確かに、中国は多種多様な問題を抱えている。実際、中国経済はすでに減速している。だが、いったいどんな災難があると、中国の成長率がそれほど激しく落ち込むのか?
米国の経済学者のラント・プリチェット氏とローレンス・サマーズ氏が共同執筆した影響力のある報告書によると、それは間違った質問だ。両氏にとっては、成長に関して「最も確かで顕著な唯一の事実」は約2%の「平均への回帰」だ。
中国でさえ、上がるものは必ず下がる
彼らいわく、近代史上、6%を超す「超急成長」が10年を大きく超えて続いたケースは稀だという。中国は市場原理を抑制することで、1977年以降、このトレンドに逆らい、恐らくは「人類史上」最も長期にわたる急成長を遂げてきた。しかし、プリチェット、サマーズ両氏は、上がるものは、いずれ必ず下がると言う。

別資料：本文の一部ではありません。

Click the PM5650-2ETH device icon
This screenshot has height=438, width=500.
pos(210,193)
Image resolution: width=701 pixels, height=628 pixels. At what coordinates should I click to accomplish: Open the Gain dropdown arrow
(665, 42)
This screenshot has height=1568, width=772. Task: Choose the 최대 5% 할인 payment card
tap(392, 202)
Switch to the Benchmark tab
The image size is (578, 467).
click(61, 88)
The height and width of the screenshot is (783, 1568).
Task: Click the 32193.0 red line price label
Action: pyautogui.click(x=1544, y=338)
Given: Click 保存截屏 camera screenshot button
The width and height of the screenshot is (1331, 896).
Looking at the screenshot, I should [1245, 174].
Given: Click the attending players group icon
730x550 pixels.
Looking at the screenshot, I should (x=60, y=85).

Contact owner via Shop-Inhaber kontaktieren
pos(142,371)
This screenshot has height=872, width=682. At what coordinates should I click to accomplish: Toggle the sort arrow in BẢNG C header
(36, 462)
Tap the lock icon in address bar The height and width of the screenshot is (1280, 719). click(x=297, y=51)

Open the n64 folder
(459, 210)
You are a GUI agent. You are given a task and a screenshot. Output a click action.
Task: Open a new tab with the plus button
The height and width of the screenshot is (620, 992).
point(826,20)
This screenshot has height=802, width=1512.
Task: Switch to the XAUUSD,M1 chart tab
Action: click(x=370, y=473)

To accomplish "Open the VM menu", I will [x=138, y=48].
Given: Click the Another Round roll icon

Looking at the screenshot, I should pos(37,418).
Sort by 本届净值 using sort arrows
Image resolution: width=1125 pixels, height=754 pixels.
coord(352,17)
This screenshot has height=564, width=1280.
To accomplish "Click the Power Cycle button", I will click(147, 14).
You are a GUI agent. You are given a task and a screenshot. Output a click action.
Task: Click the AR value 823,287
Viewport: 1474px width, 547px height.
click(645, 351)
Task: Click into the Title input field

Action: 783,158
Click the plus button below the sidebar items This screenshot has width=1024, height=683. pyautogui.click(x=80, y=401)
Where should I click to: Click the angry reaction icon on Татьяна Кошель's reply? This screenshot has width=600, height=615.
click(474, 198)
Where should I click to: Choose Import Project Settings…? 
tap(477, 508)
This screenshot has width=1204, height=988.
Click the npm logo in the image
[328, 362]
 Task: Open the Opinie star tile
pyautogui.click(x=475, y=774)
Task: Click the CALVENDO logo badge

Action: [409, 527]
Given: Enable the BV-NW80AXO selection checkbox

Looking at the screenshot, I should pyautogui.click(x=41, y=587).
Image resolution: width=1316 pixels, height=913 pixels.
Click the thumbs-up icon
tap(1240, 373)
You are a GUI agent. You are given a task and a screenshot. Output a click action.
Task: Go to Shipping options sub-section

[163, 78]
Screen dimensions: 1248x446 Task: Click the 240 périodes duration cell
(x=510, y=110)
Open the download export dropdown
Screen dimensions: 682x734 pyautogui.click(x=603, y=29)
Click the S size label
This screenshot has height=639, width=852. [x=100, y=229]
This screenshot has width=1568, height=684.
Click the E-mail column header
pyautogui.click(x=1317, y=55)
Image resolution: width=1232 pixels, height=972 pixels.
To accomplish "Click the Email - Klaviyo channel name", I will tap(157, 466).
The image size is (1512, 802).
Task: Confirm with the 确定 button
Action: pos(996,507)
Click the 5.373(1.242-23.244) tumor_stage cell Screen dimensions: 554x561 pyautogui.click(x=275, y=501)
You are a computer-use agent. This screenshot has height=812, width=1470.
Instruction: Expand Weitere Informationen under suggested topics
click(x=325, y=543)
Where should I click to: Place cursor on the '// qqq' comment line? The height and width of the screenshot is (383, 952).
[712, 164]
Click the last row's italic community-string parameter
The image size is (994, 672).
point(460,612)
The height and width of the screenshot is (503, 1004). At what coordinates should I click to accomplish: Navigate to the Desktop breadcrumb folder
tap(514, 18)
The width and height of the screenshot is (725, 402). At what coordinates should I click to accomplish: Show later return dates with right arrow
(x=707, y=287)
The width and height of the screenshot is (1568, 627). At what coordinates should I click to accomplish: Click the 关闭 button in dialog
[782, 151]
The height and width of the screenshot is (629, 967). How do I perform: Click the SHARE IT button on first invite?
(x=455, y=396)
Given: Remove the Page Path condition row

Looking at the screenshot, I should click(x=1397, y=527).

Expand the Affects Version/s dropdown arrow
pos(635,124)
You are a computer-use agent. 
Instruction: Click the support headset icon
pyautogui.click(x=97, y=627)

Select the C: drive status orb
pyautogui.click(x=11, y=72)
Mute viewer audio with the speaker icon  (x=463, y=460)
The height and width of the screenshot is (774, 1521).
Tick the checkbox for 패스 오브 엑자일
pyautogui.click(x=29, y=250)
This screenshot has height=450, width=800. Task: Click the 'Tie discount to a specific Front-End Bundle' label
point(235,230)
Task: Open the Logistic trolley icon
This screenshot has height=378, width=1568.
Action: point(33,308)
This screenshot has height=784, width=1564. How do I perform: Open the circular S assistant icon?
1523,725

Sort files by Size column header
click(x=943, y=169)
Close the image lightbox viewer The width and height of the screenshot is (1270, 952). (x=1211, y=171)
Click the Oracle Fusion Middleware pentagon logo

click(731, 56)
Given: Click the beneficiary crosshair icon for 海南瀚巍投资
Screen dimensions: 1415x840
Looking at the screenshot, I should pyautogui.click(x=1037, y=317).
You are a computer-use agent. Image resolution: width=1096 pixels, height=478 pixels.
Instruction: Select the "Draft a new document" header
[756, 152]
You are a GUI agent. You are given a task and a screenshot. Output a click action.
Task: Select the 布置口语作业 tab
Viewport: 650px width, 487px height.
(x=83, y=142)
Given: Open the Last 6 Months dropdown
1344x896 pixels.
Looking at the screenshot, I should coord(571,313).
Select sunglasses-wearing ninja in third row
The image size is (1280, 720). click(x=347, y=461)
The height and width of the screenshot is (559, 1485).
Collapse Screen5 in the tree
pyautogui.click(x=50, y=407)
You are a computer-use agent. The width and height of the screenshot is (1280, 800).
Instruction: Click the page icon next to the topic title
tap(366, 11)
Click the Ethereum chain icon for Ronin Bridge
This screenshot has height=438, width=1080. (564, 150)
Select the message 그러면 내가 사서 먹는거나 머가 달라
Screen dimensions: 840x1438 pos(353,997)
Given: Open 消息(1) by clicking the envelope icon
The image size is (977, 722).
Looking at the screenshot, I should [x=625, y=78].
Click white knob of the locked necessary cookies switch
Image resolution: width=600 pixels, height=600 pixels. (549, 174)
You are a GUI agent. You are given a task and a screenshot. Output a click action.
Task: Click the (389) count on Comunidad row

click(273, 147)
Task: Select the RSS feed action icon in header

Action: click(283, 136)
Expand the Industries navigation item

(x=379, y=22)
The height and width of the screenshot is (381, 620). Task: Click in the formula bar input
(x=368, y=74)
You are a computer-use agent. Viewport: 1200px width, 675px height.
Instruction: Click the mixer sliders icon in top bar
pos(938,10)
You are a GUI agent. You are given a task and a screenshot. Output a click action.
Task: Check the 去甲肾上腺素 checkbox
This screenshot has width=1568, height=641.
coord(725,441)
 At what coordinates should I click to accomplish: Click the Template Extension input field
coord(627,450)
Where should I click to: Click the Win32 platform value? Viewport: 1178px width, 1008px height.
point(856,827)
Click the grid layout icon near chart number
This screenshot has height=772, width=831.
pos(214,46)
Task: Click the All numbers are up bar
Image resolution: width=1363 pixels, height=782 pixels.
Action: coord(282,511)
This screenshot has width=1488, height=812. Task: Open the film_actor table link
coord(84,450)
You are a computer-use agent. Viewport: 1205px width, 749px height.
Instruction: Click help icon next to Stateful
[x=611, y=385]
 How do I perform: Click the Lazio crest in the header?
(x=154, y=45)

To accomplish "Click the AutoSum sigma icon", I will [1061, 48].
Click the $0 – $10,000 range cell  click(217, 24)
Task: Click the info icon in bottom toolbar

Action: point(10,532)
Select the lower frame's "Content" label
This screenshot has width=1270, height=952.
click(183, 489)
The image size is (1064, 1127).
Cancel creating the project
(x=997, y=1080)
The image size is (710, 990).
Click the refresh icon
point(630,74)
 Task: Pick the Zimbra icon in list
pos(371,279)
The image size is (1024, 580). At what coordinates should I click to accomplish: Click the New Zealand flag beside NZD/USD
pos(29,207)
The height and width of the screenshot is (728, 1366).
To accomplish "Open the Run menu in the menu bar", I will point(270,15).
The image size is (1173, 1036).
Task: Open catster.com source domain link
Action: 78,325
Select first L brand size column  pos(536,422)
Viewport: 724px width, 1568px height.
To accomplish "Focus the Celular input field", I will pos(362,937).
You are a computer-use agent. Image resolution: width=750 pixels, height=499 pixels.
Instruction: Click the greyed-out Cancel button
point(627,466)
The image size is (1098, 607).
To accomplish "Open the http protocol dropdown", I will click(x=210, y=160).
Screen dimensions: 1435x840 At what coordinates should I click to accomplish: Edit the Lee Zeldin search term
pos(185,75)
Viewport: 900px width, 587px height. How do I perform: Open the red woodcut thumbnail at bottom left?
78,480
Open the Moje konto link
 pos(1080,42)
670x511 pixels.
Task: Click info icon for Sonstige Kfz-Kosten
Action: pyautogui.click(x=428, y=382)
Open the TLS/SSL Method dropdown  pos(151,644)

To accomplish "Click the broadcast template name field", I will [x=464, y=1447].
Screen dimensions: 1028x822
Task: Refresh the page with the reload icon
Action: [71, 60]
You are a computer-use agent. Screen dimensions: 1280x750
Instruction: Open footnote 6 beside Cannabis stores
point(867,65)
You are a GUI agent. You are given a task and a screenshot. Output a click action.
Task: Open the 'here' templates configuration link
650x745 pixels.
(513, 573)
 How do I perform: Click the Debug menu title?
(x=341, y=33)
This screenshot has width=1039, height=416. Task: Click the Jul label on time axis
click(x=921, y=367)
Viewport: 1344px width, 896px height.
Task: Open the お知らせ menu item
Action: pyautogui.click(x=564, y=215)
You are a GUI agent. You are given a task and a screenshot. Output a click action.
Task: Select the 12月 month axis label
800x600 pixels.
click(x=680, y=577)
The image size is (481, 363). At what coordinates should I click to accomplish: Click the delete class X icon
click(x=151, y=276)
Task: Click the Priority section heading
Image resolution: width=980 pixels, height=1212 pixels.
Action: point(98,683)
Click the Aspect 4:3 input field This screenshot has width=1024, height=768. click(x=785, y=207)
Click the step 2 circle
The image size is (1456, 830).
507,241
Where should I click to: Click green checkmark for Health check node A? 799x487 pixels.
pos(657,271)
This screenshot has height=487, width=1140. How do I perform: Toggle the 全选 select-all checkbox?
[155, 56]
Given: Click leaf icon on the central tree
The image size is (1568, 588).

両氏はデータを徹底的に調べ、2つの強力な結論を導き出した。1つは、ある10年から次の10年の成長を予測するための統計的基盤はほとんど存在しないということだ。既知から未知を推定する外挿は、無駄な行為だ。あるいは、両氏の言葉を借りるなら、「現在の成長はごくわずかの予測力しか持たない」。
1967年から1980年にかけて、ブラジルは年間平均5.2%のペースで成長した。あの当時、その後22年間の1人当たり所得の伸びがぴったりゼロになると予想した人はほとんどいなかったろう。
2つ目の発見は、超の字がつく急成長のエピソードは、その継続期間のメジアン(中央値)が9年間だということだ。中国は大きな例外だ。中国のそれに近い急成長の過去がある国は台湾と韓国だけで、台湾は32年間、韓国は29年間、高度成長が続いた。
プリチェット、サマーズ両氏によると、こうしたエピソードが終わった後の成長率の落ち込みのメジアンは4.65ポイントだという。もしそうなれば、中国の成長率は4%、インドのそれは1.6%に低下する。ほとんどの人の予想よりはるかに低い数字だ。